1040 Whitley Ave., Corcoran CA 93212   |   Phone: (559) 992-3115

Chief of Police Reuben Shortnacy is nothing if not persistent. Six years of pushing have finally paid off: in the California state budget, Corcoran has been awarded approximately $3.85 million to construct a new police department building.

That money alone will not get the job done; the original request was for $6 million. However, that is not stopping the team that put the state request in place. Aided by City Manager Kindon Meik, members of the city council and Cris Com (the city’s lobbying firm) the police chief made numerous trips to Sacramento to argue the local case. Shortnacy is now on the hunt for the remainder of the funds to get the job done.


Assemblymember Rudy Salas and Kings County Supervisor Richard Valle also played pivotal roles in capturing the much-needed state funding.
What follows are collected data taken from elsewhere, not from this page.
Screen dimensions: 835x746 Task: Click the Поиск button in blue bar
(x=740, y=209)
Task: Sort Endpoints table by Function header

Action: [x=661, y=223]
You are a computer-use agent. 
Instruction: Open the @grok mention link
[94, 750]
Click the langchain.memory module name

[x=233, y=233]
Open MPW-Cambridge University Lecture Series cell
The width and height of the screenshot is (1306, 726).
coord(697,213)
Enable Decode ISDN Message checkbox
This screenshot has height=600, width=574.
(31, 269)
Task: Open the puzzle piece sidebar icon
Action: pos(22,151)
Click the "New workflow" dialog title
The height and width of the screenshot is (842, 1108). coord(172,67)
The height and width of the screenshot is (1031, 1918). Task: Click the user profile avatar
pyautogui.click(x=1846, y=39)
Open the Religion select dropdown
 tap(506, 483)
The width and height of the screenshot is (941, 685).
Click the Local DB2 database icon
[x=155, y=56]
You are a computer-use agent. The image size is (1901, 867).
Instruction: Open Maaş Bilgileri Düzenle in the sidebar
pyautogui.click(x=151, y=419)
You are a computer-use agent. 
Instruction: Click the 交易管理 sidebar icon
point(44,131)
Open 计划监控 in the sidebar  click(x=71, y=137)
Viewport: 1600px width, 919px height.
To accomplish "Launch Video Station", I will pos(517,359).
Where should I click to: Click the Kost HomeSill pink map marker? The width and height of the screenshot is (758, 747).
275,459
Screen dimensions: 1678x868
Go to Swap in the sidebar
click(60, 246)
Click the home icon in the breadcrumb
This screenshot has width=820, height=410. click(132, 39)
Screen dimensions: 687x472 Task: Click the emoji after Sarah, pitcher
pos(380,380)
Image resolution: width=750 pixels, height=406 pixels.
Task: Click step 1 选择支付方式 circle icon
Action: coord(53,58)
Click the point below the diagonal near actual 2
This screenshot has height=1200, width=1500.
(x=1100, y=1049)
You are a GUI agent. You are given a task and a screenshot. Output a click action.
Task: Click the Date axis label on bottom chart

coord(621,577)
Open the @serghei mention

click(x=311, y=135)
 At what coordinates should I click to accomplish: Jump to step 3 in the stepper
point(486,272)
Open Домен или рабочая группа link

Salas wrote the appropriations bill that helped several Kings County law enforcement agencies.


“I have worked tirelessly with local law enforcement to secure vital funding resources for the Central Valley in the budget and with the Governor’s signature, we will finally see that funding delivered to our communities,” said Salas. “the $5 million for public safety infrastructure in the Kings County cities will enable law enforcement agencies to better serve the public and ultimately, keep us safe.”


Salas originally requested $7.85 million for Kings County, but Governor Brown’s eagle eye caught the relatively small amount in the $117 billion budget and took a red pen to it. As a result, Corcoran got the $3.85 million instead of the $6 million and projects in Lemoore and Avenal saw similar percentage reductions. Lemoore had asked for funding for a new dispatch center (approximately $1.5 million) and Avenal wanted about $400,000 for a new emergency operations center.


Although the funding fell short of the request, Shortnacy is happy to receive it.


“It’s a start,” he said. “Public safety infrastructure improvements have been a priority for many years. This funding will get our project off the ground.”


While Shortnacy has been working on this project for many years, he credits the team that has been in place for the last two years for finally making construction of a new police department a distinct reality. Corcoran joined with both Avenal and Lemoore, as well as a host of local, county and state team members to puch the project through committee, then the entire legislatures and finally, to the Governor’s desk.


Meik said the city is currently looking at several options that may prove useful in filling the necessary gap in construction costs. He said he’s optimistic and confident the city will be able to leverage the state allocation with other monies to complete the project in the near future.


Engineering and design have already been completed for the new structure, which would be located due east of the current police department building. That was done in anticipation of providing a “shovel ready” project in 2009 for the American Recovery and Reinvestment Act of 2009. Shortnacy noted that at that time, he did not realize such a project, in an underserved, rural community in the Central San Joaquin Valley did not stand much of a chance of being approved.


As the economy continued to stagnate, city coffers tightened and no money was available to pursue the project. Then the state budget started to improve and the Corcoran team sensed a potential opening.Shortnacy said the state funding provides a real win for Corcoran. Meik is similarly excited.


“Building this facility will not only be good for the police department, but good for the entire community,” he noted.


Such construction would bring 100 or more jobs to Corcoran for about a year. Additionally, the new building will be both green (with solar additions) and drought friendly (with water conservation and use of recycled water). The building will also provide additional records storage space and an emergencyoperations center that can be used by the public.